> Data listing
=====

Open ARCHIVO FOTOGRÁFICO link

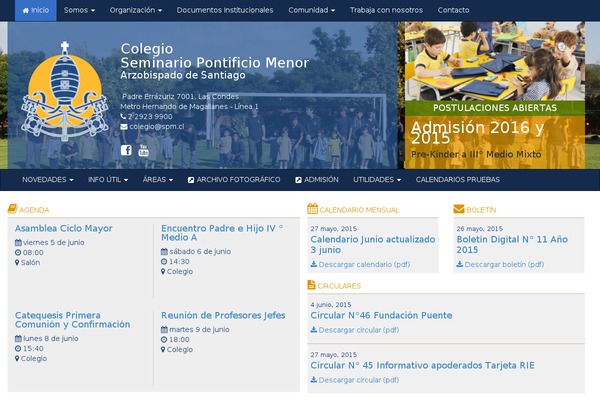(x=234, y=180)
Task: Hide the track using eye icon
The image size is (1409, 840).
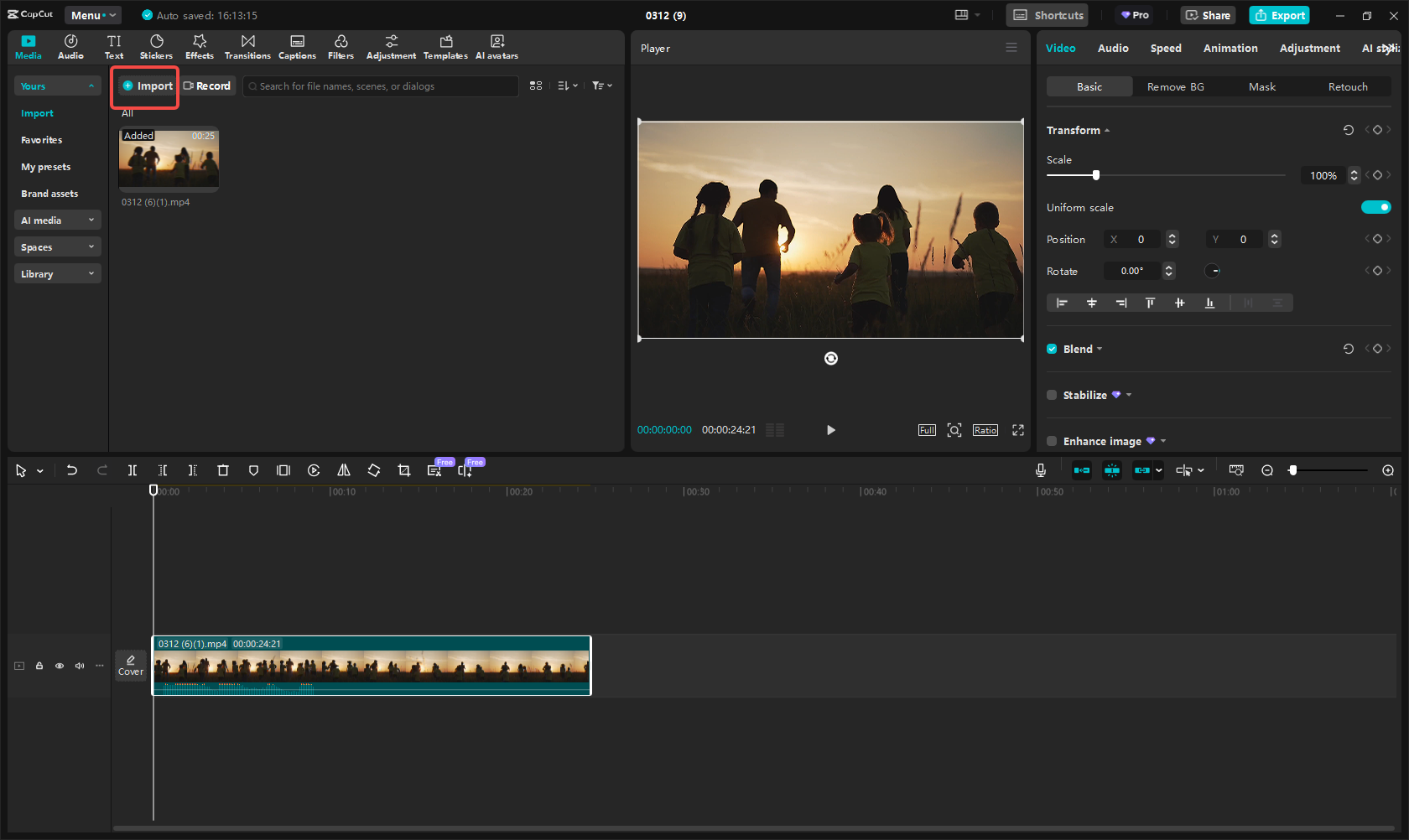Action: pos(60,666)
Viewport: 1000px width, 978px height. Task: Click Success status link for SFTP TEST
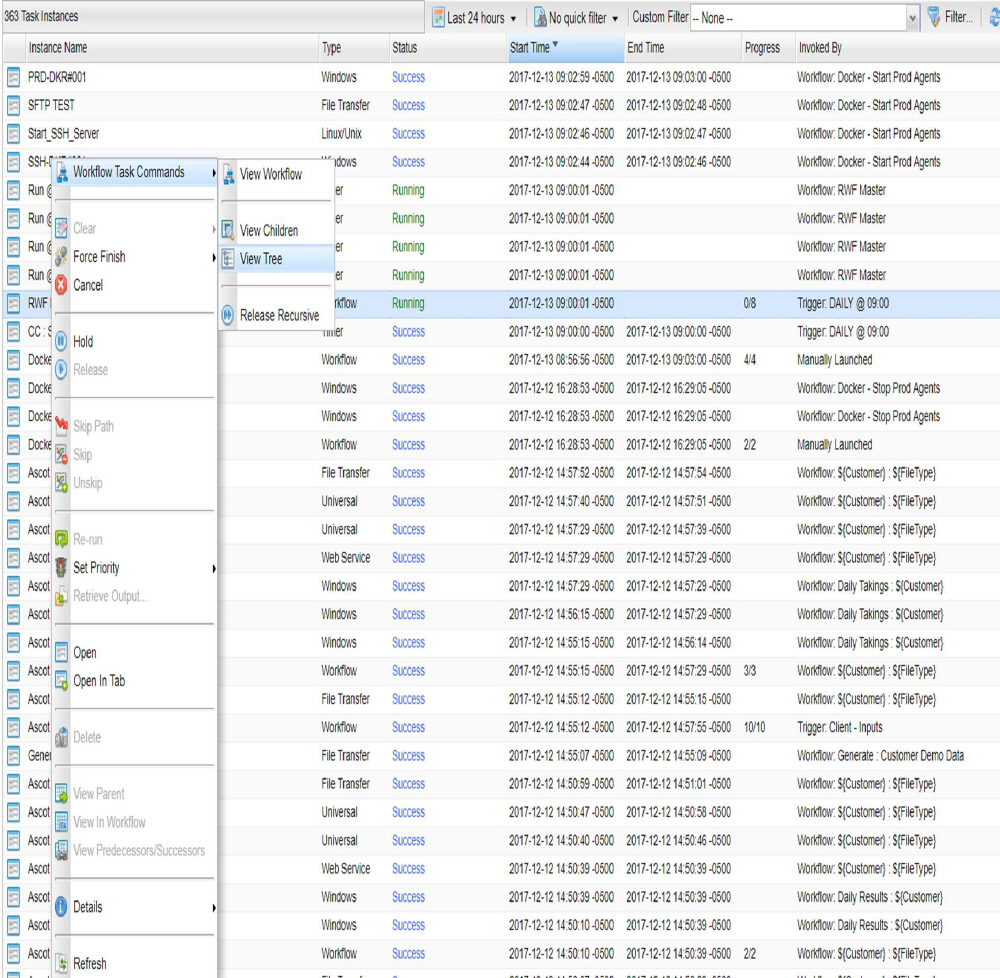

=====

In the listing above, find each line with the word "Task" and copy it out.

> Answer area
Task: Hide the track using eye icon
Viewport: 1000px width, 978px height. Task: Click Success status link for SFTP TEST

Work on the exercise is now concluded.